In the Gospel of John, Jesus gave us a simple reason why he came. He said: ‘I have come that they may have life, and have it to the full’.
Most of the people Jesus was speaking to were poor. They lived under Roman occupation.
Jesus didn’t promise them riches or freedom from oppression. He didn’t promise them a life of comfort and convenience. That’s not what he promises us, either. When Jesus spoke of ‘life to the full’, I think he meant a life full of purpose and meaning.
As an undergraduate student, I was required to read Man’s Search for Meaning by Holocaust survivor Viktor Frankl. Frankl, a psychologist, concluded that the people who coped better in the Nazi concentration camps were those who gave meaning to their harrowing experiences. They did not focus on themselves – they imagined a world beyond their personal suffering.
The professor who assigned the book was a Catholic priest. He insisted that the English-translation title of the book, Man’s Search for Meaning, got it all wrong. He said: ‘Humankind does not search for meaning. No – we give meaning to what happens in our lives. We create our own purpose’.

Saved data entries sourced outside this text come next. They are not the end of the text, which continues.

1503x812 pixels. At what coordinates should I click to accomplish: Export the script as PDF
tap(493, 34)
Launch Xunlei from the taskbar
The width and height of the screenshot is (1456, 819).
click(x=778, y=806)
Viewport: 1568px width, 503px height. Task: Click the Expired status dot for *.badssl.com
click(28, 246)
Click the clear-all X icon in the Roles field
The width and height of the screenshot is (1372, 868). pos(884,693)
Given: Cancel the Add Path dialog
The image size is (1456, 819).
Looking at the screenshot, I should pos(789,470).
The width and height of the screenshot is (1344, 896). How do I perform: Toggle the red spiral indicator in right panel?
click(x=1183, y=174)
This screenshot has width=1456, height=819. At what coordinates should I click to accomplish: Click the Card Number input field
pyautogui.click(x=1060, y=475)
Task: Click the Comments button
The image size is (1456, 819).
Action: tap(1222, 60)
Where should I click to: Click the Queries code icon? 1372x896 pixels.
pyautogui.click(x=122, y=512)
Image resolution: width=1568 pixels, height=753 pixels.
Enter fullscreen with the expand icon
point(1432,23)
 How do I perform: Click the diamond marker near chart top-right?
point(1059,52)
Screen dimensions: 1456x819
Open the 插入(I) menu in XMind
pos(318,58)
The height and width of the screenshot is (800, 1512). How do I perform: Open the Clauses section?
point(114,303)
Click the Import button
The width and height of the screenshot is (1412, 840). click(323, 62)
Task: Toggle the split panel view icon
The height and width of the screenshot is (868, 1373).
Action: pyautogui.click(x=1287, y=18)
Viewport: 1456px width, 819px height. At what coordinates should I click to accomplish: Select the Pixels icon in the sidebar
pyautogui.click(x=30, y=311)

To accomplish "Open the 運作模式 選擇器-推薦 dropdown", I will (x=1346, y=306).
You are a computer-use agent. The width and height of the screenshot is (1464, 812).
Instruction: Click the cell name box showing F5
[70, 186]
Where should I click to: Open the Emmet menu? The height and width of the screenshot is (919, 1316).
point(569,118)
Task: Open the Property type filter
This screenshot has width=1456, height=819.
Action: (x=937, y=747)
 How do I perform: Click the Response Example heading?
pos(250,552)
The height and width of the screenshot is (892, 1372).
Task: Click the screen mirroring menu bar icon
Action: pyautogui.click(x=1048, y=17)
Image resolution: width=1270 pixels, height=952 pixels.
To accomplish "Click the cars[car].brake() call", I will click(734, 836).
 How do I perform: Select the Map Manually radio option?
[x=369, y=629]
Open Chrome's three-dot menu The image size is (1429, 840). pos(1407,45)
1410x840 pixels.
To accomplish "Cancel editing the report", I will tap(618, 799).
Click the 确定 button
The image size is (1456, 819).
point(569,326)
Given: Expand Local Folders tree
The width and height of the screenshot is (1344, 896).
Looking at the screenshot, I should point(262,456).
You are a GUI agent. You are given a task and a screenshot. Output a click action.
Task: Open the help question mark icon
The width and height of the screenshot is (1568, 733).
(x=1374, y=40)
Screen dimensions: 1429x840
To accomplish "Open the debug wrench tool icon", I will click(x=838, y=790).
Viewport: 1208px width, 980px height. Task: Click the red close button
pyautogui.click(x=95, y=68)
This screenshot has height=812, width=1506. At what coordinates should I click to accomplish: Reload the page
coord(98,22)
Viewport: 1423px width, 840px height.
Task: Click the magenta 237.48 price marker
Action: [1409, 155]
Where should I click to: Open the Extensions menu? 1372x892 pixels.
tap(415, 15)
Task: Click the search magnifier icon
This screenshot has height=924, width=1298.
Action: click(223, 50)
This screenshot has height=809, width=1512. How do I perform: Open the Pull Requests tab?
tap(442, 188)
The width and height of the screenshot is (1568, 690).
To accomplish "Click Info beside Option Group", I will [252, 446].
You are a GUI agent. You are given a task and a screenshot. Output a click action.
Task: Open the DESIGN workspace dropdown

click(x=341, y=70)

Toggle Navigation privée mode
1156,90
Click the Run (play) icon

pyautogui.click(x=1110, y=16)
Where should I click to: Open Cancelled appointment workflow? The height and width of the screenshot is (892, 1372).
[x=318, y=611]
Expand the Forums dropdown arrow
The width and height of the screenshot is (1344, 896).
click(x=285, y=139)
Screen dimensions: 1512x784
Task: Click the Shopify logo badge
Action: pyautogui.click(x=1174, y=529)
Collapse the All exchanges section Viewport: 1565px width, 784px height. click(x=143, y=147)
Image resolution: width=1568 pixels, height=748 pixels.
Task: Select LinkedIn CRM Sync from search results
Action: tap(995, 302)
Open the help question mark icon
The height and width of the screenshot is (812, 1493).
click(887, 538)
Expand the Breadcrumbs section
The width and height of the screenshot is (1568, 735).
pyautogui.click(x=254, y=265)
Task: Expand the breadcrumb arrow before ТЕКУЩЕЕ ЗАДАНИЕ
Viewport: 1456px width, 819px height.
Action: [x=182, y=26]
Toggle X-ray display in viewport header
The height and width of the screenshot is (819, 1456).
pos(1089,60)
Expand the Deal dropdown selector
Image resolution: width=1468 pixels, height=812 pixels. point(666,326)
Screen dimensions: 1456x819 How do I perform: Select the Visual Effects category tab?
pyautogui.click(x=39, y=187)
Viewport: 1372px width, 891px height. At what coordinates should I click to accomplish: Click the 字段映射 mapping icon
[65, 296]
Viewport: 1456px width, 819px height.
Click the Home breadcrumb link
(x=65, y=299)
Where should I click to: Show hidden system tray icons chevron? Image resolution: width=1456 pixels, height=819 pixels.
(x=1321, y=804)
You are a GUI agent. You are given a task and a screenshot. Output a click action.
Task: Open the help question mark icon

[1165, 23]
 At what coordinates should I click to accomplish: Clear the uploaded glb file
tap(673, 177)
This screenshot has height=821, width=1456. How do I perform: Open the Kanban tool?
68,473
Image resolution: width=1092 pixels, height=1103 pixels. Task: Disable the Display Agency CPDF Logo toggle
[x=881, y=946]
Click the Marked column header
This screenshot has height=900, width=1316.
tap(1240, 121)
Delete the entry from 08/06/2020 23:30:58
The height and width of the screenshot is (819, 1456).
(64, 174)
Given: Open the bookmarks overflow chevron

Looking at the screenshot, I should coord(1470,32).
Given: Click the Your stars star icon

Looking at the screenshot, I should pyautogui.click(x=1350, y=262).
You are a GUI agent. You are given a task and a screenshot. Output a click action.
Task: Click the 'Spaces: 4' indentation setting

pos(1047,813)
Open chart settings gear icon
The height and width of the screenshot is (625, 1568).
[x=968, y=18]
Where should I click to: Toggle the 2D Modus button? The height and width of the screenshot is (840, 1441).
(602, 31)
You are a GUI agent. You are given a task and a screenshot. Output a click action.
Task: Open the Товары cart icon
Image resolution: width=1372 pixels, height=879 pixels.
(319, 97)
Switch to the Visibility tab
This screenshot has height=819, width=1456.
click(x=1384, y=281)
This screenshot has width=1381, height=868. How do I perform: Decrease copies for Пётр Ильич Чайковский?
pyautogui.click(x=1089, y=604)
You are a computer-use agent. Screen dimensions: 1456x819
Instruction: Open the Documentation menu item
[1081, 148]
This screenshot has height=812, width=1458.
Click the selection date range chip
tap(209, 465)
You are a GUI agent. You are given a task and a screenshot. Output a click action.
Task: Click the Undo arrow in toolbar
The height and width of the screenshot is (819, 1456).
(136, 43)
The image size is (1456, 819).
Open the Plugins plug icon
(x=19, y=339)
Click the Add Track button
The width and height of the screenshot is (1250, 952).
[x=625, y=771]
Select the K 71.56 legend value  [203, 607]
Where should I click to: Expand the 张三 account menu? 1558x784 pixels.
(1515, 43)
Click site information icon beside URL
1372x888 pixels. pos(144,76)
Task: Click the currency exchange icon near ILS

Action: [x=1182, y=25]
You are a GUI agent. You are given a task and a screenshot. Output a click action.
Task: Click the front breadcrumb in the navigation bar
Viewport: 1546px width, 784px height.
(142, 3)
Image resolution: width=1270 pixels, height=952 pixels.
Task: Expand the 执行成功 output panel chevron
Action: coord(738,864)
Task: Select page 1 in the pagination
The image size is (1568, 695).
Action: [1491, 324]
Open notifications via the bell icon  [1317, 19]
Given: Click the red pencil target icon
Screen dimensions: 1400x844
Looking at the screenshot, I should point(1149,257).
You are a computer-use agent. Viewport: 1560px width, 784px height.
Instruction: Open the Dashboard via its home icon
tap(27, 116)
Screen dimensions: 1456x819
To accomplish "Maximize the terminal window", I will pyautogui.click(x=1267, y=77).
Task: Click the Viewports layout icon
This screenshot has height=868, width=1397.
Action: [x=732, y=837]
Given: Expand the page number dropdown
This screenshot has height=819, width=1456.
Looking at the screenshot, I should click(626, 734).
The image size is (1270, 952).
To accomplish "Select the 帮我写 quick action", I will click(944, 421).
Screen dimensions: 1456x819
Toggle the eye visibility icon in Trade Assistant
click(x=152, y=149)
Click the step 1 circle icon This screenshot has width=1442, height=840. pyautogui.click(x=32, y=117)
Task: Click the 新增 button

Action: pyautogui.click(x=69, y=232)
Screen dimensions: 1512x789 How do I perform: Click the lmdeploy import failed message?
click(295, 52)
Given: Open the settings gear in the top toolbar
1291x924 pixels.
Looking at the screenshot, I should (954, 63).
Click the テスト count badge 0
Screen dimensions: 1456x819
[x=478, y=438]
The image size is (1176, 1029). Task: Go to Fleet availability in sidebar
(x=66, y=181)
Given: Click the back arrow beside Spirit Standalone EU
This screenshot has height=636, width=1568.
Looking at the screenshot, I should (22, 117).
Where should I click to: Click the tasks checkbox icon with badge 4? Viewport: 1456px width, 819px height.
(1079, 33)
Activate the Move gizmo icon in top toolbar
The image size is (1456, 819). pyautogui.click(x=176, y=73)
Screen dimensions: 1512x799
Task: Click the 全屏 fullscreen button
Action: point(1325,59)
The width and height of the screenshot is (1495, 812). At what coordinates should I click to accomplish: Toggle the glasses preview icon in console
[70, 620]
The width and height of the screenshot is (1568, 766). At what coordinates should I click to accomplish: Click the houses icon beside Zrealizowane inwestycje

During Advent, Christians speak about Jesus using the Hebrew name Emmanuel, which means ‘God with us’. We are comforted by the idea of a God who lives among us, helping us create meaningful lives. But that doesn’t mean it’s always easy.
The book of Ecclesiastes opens with this lament: ‘Meaningless, meaningless, life is meaningless.’ But then the rest of the book describes all the ways people give their lives meaning: through hard and honest work, through loving relationships, through enjoying the simple things like eating and drinking together.
Like the writer of Ecclesiastes, sometimes I struggle. But on this first Sunday of Advent, I’m celebrating that we are all crafted in the image of a creative God. Humanity’s creative potential means that all of us can ‘have life, and have it to the full’.